Dataset entries
============

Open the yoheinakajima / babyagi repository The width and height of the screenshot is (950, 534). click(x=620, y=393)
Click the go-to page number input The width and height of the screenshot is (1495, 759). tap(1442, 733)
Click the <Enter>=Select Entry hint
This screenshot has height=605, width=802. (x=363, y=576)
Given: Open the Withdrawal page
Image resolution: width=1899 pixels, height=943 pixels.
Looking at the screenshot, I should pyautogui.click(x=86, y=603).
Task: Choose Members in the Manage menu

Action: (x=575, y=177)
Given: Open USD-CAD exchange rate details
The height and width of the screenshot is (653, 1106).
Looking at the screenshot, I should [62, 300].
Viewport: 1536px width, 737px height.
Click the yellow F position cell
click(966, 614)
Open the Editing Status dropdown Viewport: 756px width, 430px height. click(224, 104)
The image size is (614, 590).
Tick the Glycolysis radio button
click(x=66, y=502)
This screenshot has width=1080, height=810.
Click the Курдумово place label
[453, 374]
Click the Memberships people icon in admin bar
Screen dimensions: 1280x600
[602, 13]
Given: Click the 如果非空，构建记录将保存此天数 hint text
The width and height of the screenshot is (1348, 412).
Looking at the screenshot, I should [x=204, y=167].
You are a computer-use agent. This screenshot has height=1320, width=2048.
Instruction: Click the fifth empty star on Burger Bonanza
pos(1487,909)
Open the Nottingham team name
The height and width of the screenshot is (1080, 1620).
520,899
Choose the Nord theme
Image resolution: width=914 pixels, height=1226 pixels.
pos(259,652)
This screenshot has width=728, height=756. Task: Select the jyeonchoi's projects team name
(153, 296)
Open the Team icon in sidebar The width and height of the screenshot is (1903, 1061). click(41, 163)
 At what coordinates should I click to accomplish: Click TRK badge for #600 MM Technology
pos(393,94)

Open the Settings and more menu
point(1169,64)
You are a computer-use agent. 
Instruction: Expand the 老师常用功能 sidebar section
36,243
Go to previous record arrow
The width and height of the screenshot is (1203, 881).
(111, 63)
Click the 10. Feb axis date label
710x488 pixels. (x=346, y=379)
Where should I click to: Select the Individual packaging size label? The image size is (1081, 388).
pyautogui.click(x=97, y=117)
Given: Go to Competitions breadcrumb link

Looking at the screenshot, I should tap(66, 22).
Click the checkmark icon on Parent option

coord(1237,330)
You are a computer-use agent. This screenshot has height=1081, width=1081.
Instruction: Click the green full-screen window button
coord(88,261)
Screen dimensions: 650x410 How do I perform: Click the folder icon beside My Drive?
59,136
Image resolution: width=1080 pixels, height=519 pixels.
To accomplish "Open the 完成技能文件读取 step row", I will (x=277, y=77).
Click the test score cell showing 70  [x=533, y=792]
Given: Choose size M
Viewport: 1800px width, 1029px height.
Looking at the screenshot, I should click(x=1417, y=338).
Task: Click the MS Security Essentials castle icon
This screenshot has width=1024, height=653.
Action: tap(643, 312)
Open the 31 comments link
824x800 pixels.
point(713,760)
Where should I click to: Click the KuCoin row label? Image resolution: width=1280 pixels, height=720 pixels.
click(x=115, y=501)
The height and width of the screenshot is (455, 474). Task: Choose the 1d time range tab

============

**WHAT IS REQUIRED:**
The answer should be one number: how many lines of the data above contain "agent".

**TASK RESULT:**
3